The Democratic senator was viewed as unsure on the so-called public option, and drug companies worried about losing market share under the plan came out to support her.
"This is a very, very delicate situation for her. She doesn't want to be associated with this industry, but they're running ads supporting her right now," said Adam Searing, project director of the North Carolina Health Access Coalition, which supports government health coverage for people who have no private insurance.
During her campaign against Sen. Elizabeth Dole last fall, Hagan often criticized Dole's close ties to the pharmaceutical industry.
"I think she's honestly trying to make up her mind, and people on both sides of the debate are trying to help her make it up," Searing said.
A newspaper ad run by the U.S. Chamber calls on Hagan to reject government-sponsored health care, while the liberal group MoveOn.org has threatened to go after her if she doesn't support a public option.

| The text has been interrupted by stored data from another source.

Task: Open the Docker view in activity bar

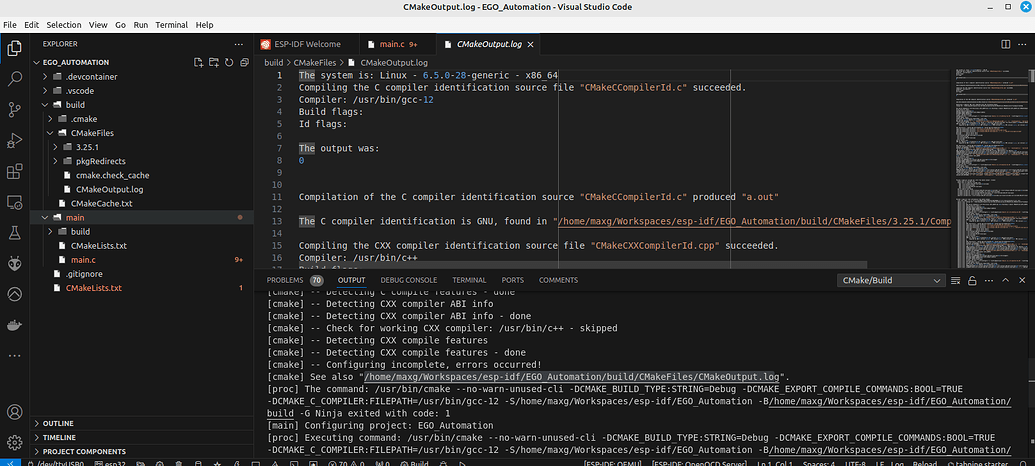Action: (x=15, y=326)
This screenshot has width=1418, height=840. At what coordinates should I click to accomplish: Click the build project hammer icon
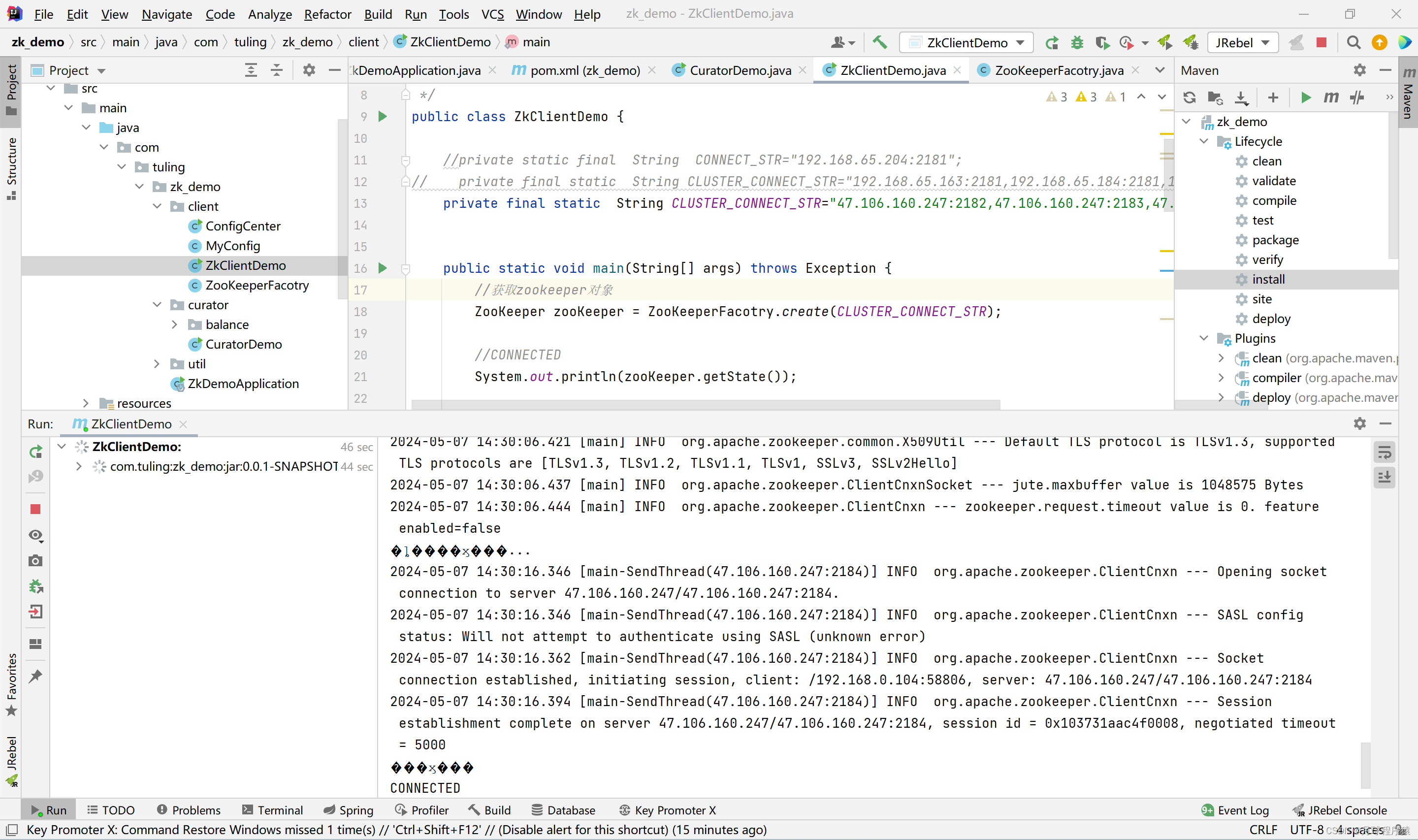click(877, 42)
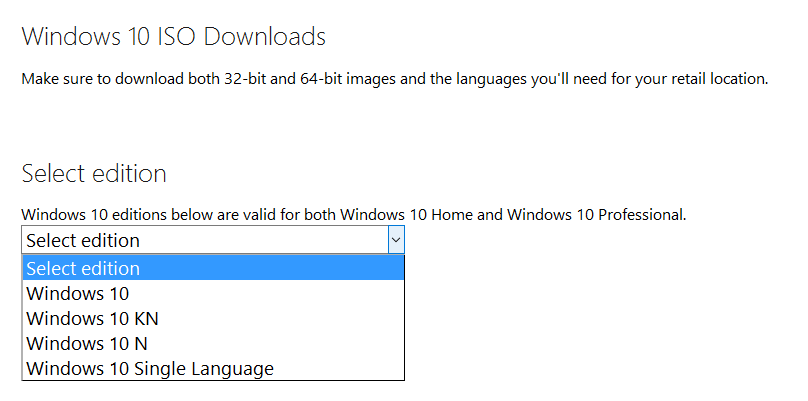Click the closed Select edition combo box field
The height and width of the screenshot is (401, 808).
[213, 240]
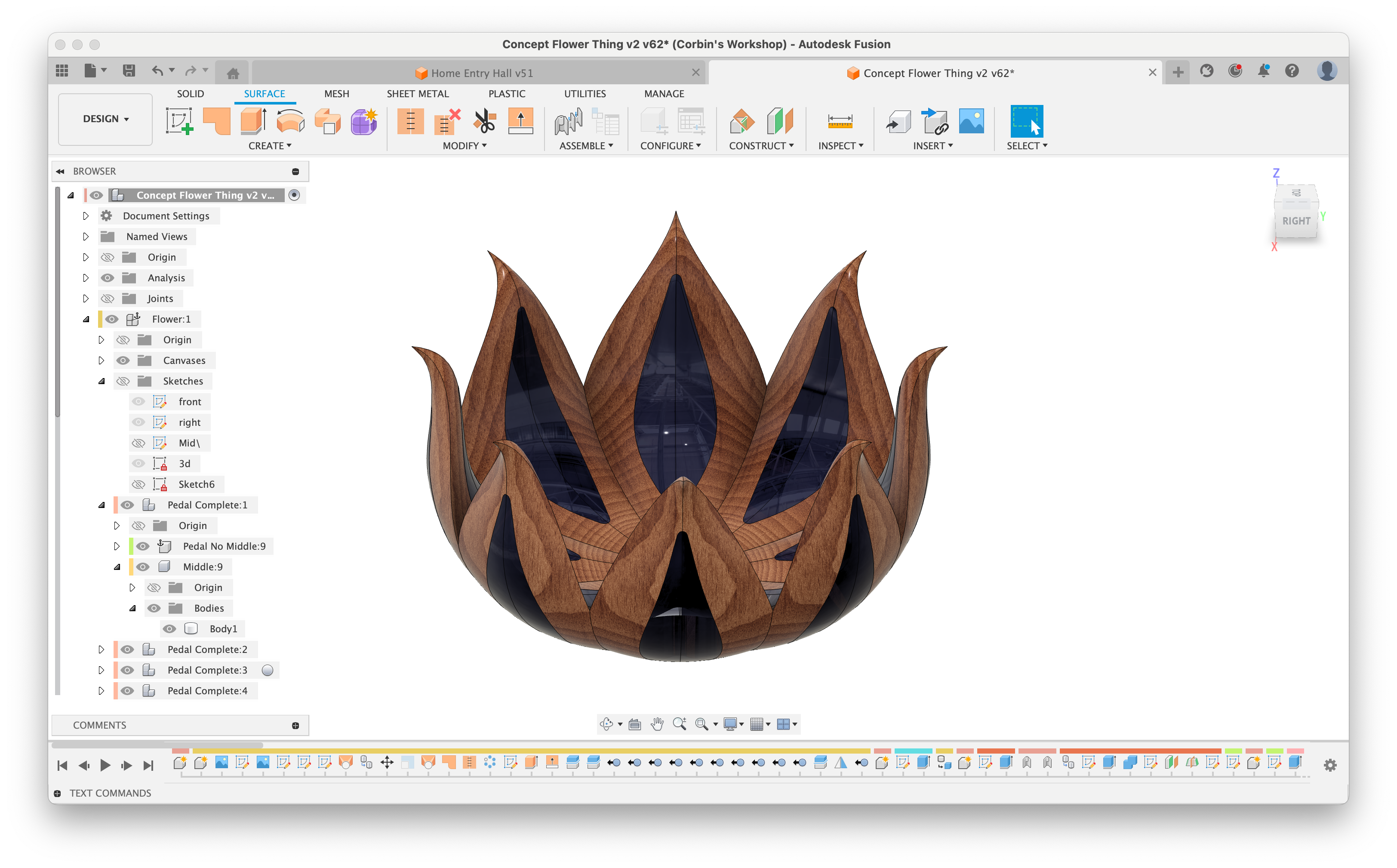Open the DESIGN workspace dropdown
The image size is (1397, 868).
(106, 119)
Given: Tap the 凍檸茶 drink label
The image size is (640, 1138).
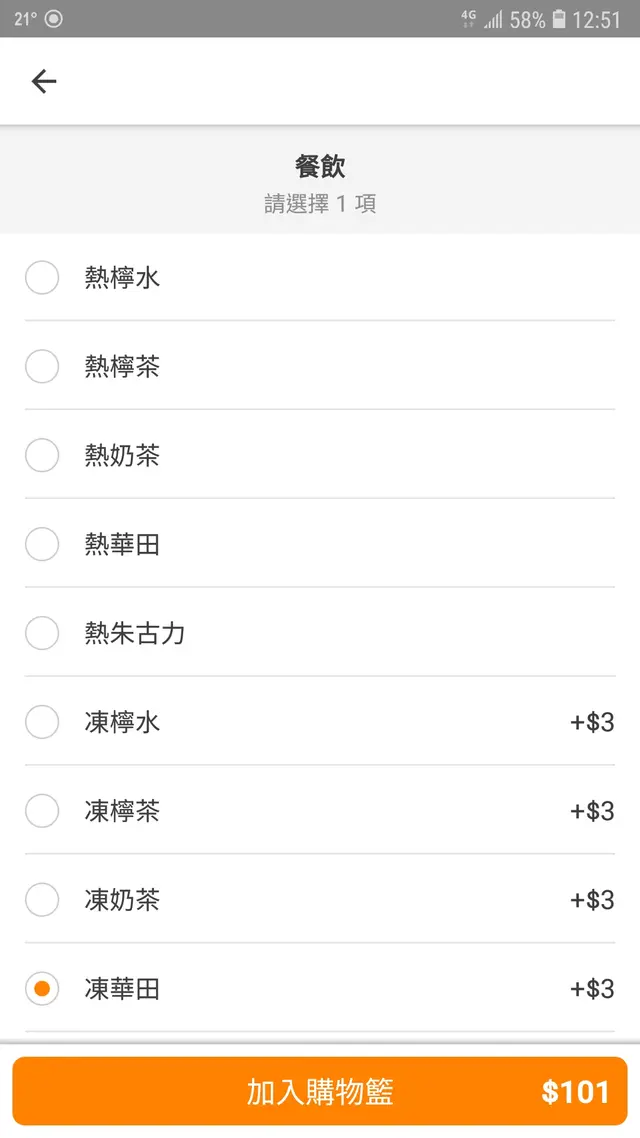Looking at the screenshot, I should (122, 811).
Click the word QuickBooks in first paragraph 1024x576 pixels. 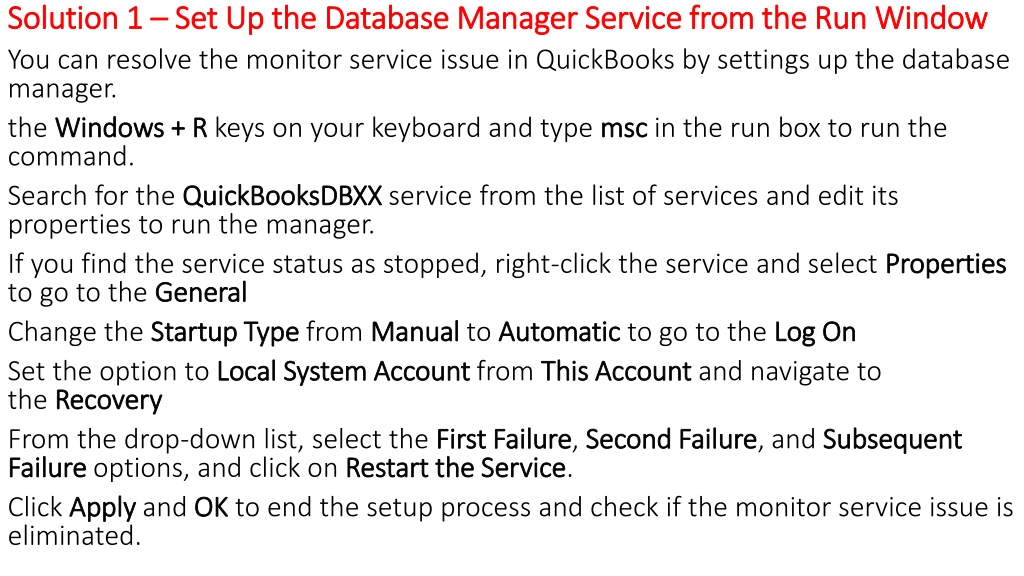point(605,60)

Hagan said in a statement Monday afternoon that she supports a government stake and that the Senate Health, Education, Labor and Pensions Committee on which she sits has included it in its proposed legislation.
"We have crafted a plan that will stabilize health care costs and includes a community health insurance option, which I support. It is a backstop option for people without access to affordable coverage," she said in the statement. "Health care providers will not be required to participate, payment rates will be set in a competitive fashion, and the community health insurance option will compete on a level playing field with private health insurance plans in the gateway."
She didn't comment on the supportive ads from the drug industry.
Republican strategist Carter Wrenn warned that Hagan's apparent waffling could come back to haunt her. A supportive ad today could quickly turn against her, he said.
"Welcome to politics in the third millennium," Wrenn said. "If you're going to get an issue that's going to be polarizing, pick your side and stay with it. If you pick one side and then flip to another, you've just made everyone mad."